→ Exercise prompt
Update everything from "Describe the element at coordinates (186, 163)" down to "to choose a" in the entries below, swapping "Describe" for "Identify" and leaving the rest as it is. Return only those lines.

→ Dataset
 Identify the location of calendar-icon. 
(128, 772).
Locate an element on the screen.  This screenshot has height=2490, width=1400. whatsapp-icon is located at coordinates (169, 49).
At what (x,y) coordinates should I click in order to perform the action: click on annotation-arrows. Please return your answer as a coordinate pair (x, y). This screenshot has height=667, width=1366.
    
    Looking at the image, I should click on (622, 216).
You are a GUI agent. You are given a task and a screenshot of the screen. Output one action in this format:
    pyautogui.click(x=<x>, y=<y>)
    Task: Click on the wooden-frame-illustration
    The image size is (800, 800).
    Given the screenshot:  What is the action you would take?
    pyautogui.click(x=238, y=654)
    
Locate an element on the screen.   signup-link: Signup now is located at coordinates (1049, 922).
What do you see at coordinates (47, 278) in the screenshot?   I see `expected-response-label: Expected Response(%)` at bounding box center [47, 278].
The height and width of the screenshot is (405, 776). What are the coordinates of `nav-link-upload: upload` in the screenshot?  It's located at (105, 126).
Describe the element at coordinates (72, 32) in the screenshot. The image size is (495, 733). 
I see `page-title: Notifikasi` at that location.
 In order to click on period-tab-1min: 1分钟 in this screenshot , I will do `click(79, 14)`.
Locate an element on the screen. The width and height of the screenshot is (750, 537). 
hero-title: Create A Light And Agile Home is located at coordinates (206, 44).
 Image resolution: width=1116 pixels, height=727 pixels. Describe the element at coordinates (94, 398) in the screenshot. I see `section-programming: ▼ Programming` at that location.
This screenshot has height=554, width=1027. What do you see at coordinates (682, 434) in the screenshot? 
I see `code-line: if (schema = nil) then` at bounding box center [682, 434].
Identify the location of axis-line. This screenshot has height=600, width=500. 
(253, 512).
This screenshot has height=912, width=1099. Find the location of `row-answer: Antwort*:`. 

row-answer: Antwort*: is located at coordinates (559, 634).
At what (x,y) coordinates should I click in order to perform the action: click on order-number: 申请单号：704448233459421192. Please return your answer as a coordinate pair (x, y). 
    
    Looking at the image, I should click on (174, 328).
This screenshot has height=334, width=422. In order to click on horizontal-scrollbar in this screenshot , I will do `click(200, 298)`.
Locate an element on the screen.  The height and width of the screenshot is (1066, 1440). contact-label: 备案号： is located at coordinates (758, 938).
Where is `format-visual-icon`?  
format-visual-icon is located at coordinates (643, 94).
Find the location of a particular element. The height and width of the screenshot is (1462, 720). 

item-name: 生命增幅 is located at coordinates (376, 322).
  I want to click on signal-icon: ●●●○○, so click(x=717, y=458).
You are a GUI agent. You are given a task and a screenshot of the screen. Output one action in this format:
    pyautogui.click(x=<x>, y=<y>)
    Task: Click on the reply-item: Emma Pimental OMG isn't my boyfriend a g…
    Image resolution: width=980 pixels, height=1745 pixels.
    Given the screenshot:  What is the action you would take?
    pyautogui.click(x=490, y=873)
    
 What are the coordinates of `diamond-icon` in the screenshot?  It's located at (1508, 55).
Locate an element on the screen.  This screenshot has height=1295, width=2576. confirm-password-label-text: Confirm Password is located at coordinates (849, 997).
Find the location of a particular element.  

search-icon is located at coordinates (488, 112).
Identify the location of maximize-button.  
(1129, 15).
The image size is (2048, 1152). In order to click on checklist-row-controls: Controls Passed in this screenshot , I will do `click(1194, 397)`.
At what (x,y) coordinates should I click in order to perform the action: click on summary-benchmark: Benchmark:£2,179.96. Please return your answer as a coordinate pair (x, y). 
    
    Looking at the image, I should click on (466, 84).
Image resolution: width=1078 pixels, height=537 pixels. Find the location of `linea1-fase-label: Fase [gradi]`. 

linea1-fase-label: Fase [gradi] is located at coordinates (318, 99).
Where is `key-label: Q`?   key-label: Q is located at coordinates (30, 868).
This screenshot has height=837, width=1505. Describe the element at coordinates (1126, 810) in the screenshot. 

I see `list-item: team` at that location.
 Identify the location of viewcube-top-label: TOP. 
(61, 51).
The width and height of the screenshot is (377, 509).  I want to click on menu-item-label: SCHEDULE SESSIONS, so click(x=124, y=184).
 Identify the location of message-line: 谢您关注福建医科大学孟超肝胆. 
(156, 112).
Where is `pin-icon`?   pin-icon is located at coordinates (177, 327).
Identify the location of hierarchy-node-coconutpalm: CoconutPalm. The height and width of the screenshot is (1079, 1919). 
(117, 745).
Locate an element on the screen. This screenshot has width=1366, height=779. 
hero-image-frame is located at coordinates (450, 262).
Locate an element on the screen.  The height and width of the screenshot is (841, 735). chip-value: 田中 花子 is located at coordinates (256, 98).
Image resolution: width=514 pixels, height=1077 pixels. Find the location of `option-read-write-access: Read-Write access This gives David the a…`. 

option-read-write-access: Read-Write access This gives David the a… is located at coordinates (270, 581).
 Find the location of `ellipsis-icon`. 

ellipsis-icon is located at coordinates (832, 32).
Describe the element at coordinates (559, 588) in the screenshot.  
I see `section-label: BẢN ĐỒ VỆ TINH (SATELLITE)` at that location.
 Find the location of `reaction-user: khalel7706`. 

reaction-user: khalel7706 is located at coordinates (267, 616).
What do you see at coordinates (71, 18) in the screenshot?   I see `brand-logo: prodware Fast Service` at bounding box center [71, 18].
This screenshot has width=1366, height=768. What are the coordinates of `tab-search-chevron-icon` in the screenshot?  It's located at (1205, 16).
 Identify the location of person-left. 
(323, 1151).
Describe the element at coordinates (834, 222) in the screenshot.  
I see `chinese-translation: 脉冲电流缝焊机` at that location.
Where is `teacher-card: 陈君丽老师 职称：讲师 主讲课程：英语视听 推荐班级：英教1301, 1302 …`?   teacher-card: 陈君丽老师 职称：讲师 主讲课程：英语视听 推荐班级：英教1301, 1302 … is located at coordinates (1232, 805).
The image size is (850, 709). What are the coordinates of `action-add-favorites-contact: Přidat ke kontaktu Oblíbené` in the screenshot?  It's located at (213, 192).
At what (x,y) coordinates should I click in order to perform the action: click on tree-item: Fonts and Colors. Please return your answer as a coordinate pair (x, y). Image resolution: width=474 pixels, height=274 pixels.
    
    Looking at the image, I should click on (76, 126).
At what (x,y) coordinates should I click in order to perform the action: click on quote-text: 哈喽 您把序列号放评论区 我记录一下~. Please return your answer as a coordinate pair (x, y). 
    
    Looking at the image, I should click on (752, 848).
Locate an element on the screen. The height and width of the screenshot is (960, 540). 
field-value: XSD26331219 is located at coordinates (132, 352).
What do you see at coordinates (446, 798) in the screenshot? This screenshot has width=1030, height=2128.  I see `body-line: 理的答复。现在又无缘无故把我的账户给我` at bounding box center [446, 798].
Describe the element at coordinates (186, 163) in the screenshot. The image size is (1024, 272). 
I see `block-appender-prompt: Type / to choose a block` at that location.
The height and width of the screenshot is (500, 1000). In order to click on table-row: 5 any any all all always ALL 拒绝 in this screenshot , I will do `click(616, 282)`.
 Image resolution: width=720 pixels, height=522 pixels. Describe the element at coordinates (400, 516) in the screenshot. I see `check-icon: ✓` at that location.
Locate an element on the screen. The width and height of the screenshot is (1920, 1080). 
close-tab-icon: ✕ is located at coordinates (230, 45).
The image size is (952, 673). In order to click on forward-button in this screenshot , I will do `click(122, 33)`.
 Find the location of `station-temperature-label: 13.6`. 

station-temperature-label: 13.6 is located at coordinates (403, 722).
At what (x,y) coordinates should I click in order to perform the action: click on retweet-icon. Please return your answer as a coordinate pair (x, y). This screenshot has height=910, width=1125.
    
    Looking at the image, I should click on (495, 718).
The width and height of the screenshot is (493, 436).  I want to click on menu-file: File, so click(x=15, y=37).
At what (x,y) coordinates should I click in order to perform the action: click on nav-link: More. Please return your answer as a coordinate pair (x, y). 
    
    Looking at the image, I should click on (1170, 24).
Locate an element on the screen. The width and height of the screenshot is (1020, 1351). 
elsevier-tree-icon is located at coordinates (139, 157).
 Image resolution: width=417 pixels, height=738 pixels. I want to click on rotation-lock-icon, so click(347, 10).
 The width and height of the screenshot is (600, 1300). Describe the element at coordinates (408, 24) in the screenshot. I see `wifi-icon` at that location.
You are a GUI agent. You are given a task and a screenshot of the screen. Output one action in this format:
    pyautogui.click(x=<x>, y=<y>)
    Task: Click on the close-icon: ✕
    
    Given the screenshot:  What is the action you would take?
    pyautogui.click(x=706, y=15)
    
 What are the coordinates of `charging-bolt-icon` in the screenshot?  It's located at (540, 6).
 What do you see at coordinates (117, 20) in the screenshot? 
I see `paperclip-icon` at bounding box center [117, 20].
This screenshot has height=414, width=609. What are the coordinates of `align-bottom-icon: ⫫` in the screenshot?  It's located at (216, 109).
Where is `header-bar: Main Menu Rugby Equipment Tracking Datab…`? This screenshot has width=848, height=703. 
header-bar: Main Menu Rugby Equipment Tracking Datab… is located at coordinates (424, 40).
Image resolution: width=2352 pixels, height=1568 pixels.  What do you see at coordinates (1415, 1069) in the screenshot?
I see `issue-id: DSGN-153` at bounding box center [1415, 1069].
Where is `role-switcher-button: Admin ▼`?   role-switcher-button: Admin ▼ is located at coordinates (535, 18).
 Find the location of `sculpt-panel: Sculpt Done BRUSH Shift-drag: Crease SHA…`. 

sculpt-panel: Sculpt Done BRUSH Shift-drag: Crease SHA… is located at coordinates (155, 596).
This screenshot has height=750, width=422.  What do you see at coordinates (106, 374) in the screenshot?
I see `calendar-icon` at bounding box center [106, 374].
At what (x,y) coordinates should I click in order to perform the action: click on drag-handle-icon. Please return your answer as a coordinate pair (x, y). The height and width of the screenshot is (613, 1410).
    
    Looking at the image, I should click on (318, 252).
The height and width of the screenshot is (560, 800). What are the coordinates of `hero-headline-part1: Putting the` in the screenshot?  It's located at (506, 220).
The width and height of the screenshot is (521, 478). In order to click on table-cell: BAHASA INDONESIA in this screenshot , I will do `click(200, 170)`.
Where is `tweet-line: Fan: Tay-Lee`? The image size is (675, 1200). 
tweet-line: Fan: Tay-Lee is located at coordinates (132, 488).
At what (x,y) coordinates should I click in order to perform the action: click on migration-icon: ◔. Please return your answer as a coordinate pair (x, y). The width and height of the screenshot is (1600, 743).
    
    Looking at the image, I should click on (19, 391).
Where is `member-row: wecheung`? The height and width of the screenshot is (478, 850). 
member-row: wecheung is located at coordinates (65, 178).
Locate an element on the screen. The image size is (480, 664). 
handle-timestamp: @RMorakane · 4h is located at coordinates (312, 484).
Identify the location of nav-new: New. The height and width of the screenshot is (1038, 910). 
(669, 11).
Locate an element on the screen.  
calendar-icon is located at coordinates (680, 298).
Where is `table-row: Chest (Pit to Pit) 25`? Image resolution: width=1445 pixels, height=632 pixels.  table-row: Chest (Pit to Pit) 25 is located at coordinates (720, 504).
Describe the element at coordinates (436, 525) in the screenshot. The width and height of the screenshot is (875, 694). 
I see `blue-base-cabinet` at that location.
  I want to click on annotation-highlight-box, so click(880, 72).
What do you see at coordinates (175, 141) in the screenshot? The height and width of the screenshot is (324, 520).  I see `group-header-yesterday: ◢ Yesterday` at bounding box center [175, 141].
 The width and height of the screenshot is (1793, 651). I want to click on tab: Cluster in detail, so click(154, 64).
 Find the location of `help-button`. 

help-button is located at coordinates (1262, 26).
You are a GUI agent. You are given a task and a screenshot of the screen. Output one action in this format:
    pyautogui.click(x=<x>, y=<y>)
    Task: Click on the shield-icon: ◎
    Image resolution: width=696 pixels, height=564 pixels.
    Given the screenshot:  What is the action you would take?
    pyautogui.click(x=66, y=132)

→ Result of the task
Identify the element at coordinates (186, 163) in the screenshot. The image size is (1024, 272). 
I see `block-appender-prompt: Type / to choose a block` at that location.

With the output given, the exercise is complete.